Do tego ułatwiona procedura wizowa – dokument drogą elektroniczną otrzymałem w
trzy dni, zachęcała do wyjazdu. Zaopatrzony wcześniej w bilet zapakowałem się w
Tbilisi do nocnego sypialnego pociągu aby na rano w miarę wyspany dotrzeć do
stolicy Azerbejdżanu. Był początek października, powinno jeszcze być przyjemne
jesienne słońce, jednak na dni, które miałem zamiar spędzić w Baku prognozy
zapowiadały deszcz. Nic to, pomyślałem – jest kilka dni wolnych, trzeba je
wykorzystać, najwyżej będę się ogrzewał w restauracjach i kafe doskonałą
duszbarą i koniakiem.
Swoje
pierwsze kroki skierowałem do niezbyt odległej od dworca głównego knajpki 50
kepików, gdzie tradycyjnie powitałem Azerbejdżan miską znakomitego uzbeckiego płowu.

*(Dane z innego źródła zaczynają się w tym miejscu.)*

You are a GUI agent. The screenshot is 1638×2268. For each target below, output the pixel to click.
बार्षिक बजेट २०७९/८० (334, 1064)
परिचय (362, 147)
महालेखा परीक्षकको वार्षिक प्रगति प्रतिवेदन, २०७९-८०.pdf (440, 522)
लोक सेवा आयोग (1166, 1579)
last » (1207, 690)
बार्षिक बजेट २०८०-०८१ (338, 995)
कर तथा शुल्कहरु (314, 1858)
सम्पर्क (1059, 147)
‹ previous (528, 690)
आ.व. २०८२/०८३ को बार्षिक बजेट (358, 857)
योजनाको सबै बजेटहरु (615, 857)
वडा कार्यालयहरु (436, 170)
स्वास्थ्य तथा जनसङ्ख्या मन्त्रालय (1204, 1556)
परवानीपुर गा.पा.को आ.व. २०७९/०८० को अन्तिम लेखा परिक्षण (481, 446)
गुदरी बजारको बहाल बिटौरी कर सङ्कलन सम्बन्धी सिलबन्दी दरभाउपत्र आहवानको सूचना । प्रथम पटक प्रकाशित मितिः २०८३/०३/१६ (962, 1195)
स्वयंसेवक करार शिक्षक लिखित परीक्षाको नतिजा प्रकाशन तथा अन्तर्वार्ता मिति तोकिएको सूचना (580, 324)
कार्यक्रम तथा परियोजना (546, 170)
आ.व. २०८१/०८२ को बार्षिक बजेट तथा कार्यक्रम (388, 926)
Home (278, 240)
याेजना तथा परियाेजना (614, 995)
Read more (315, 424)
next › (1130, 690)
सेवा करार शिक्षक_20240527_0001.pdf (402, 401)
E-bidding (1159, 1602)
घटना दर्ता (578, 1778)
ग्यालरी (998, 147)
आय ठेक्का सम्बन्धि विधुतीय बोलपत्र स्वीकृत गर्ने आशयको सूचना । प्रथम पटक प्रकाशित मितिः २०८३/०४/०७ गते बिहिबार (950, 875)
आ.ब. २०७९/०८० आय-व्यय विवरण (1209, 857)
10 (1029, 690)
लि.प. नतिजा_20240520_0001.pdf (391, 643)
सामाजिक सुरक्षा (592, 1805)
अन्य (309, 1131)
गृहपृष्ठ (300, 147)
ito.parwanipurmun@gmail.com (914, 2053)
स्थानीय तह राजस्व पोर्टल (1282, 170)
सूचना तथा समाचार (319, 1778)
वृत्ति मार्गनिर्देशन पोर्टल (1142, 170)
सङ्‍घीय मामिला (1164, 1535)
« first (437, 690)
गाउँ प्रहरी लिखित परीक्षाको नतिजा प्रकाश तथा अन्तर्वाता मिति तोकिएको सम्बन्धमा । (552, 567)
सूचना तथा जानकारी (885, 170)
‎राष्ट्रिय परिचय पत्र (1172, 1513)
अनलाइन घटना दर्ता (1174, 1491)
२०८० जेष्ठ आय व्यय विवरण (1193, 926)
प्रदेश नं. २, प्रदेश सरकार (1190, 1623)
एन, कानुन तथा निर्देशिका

Podana do niego kawa nie spełniła niestety moich oczekiwań ale w Azerbejdżanie
trudno nie tylko o dobrą kawę ale o kawę w ogóle. To ewidentnie kraj herbaty co
może nieco dziwić bo w bratniej Turcji robią przecież znakomita kawę. Przy
wejściu do metra oczywiście leniwa kontrola bezpieczeństwa mojego małego plecaka
(w dużym spokojnie mogłem wnieść 15 kg semteksu) i jadę do hotelu, jakieś
siedem stacji od dworca ale hotel jest dosłownie pięć minut od stacji metra i
dobry standard za rozsądne pieniądze. Prysznic, chwila odpoczynku i w miasto!
Mój
październikowy pobyt w Baku to nie tylko mile spędzony, beztroski czas ale
także praca. Wstępne układanie tras turystycznych, sprawdzanie różnych
wariantów, testowanie knajp. Wysiadam więc na końcowej stacji czerwonej linii
metra, Iczeri Szecher czyli miasto wewnętrzne i ruszam się pokręcić. Najpierw
jednak sprawdzam czy dobrze pamiętam drogę od metra do funikulora, który jedzie
na wzgórze gdzie znajduje się aleja zasłużonych – poległych w starciach z armią
czerwoną w 1990 roku oraz w Karabachu i gdzie płonie wieczny znicz – pamięć ludzka
potrafi płatać figle o czym przekonałem się w kwietniu „w stolicy kraju, o
którym tutaj nie mówimy”. Domyślcie się gdzie. Kręcę się po klimatycznych
zaułkach, wymyślając różne warianty tras, odrzucając jedne a przyjmując drugie.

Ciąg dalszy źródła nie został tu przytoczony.